While we generally stay away from assessing practitioners’ clinical judgments, it is clear from the facts of this case that Dr. G did not engage in a complete pre-orthodontic work-up before starting aligner therapy, which was far different from the work-up performed by Dr. O. Aligner therapy is rapidly gaining in popularity, but some dentists do not view it as the orthodontics that it truly is, so it is not given the degree of planning comprehensiveness that traditional orthodontics is.

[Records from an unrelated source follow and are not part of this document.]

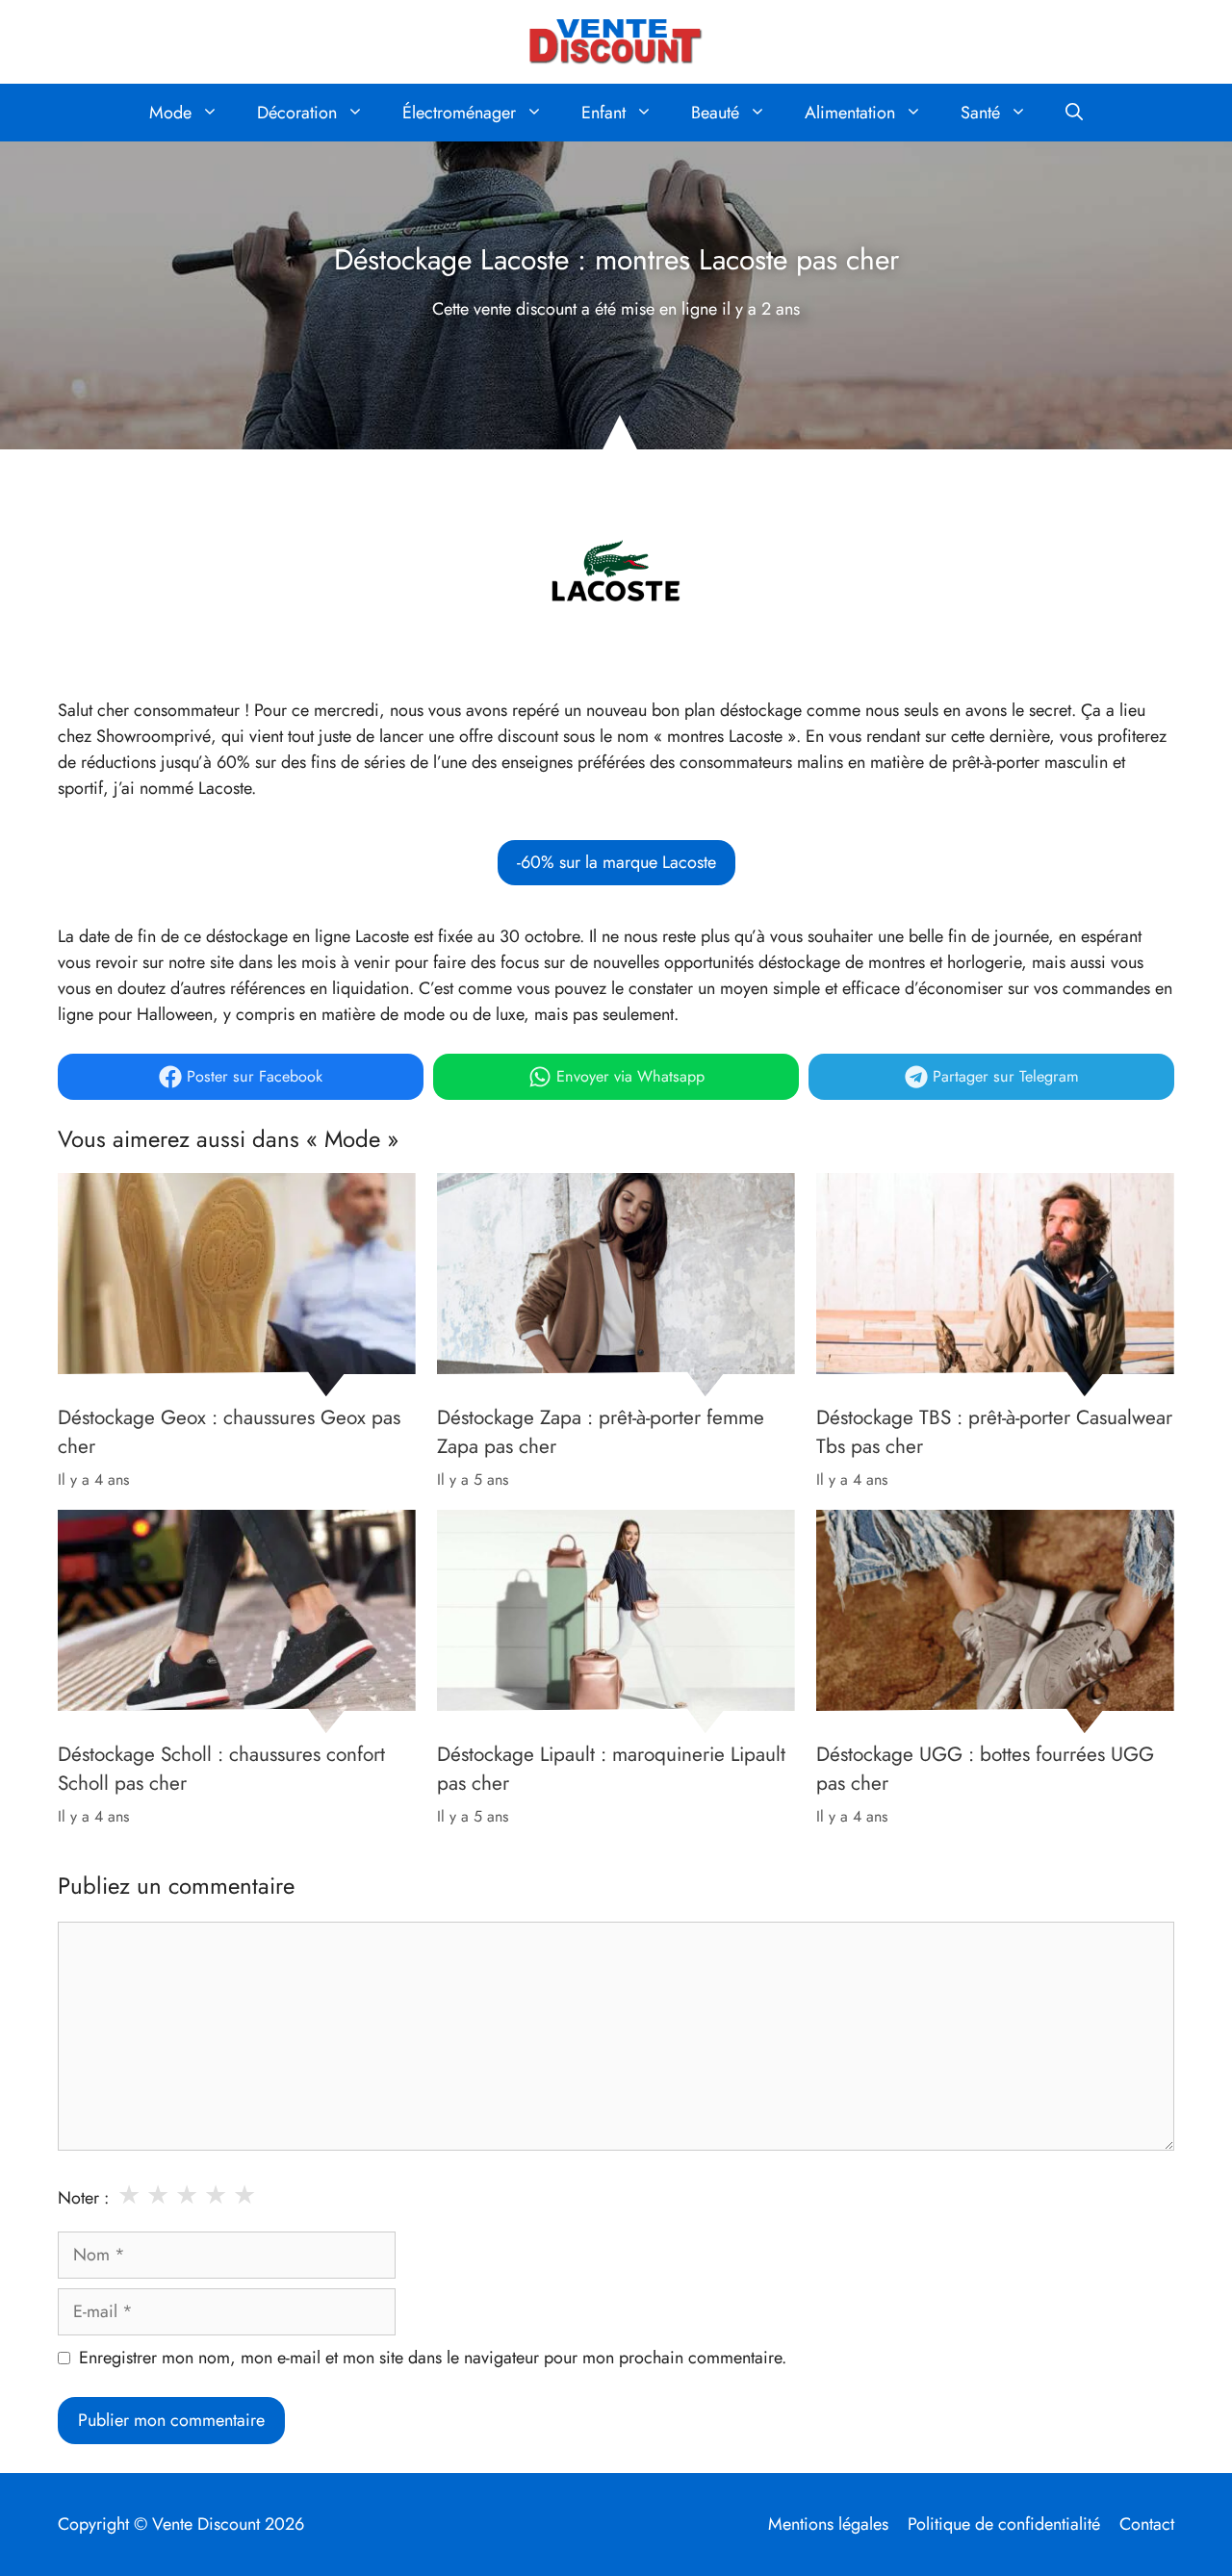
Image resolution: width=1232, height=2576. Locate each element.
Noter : (83, 2197)
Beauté (715, 112)
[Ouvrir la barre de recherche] (1074, 112)
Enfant (603, 112)
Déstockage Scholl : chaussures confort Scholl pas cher (221, 1769)
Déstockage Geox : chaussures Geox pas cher (229, 1432)
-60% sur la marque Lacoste (616, 862)
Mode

We end with what might be taken as totally obvious. Dentistry often involves treatment of a patient by multiple dentists, whether simultaneously or in succession. When that is the situation, and results do not turn out as hoped or expected, there can be a tendency among those dentists to point a finger of blame against one another, rather than to work together to solve problems and lead patients to the best possible results. The value of the latter in idealizing patient care and in helping to avoid litigation cannot be overemphasized.
Note that this case presentation includes circumstances from several different closed cases, in order to demonstrate certain legal and risk management principles, and that identifying facts and personal characteristics were modified to protect identities. The content within is not the original work of MedPro Group but has been published with consent of the author. Nothing contained in this article should be construed as legal, medical, or dental advice. Because the facts applicable to your situation may vary, or the laws applicable in your jurisdiction may differ, please contact your personal or business attorney or other professional advisors if you have any questions related to your legal or medical obligations or rights, state or federal laws, contract interpretation, or other legal questions.